> _Supplied material_:
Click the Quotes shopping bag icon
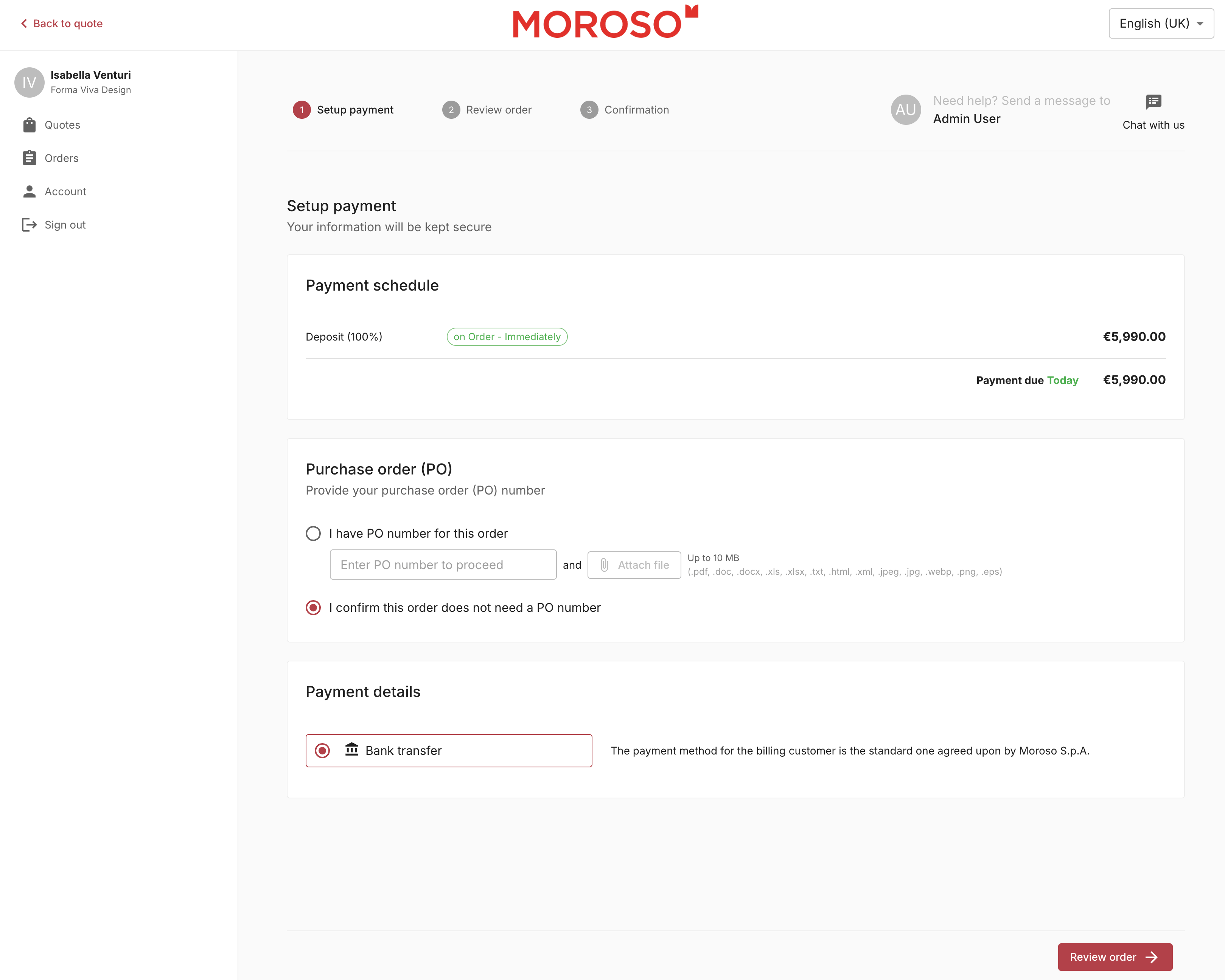Image resolution: width=1225 pixels, height=980 pixels. pos(29,125)
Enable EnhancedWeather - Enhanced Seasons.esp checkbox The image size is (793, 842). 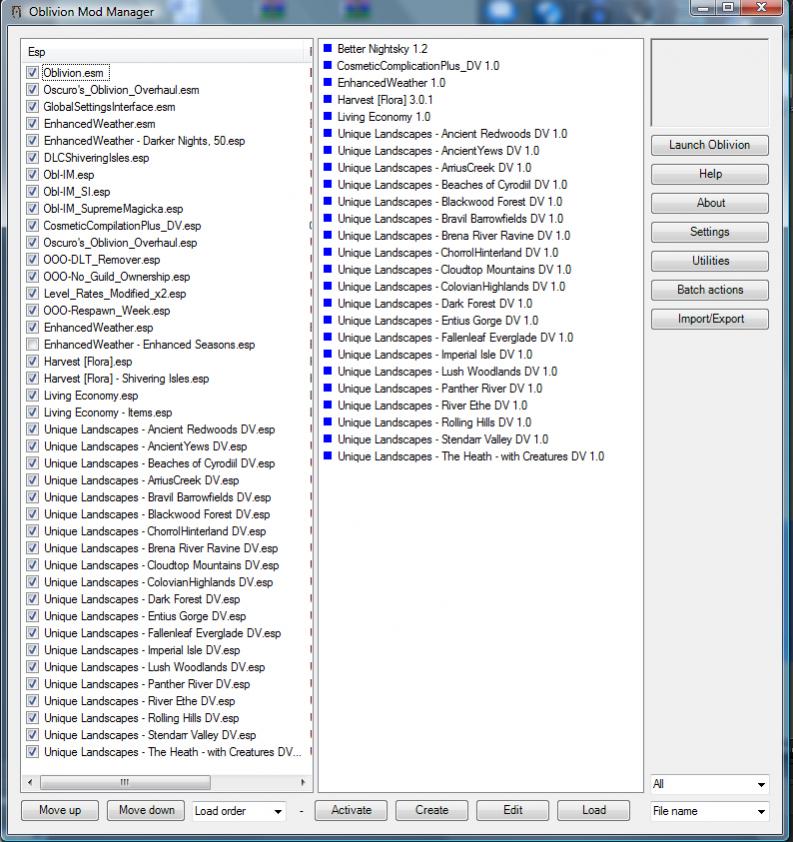[33, 345]
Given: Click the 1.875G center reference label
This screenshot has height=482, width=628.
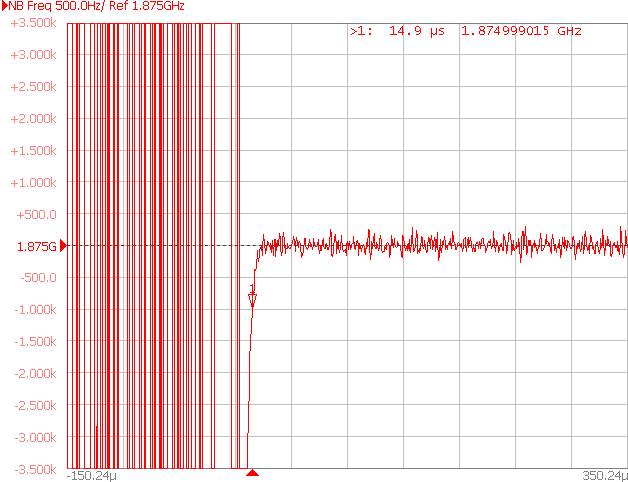Looking at the screenshot, I should click(37, 246).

> _What is being asked_:
Swap "label" for "tag" in the listing lines starting at the line containing "Given: Click the" and ending at the end of the listing, changing nothing else. Give back only those lines, and leave the pictures out.

> _Solution for this exercise_:
Given: Click the 1.875G center reference tag
This screenshot has height=482, width=628.
Looking at the screenshot, I should click(37, 246).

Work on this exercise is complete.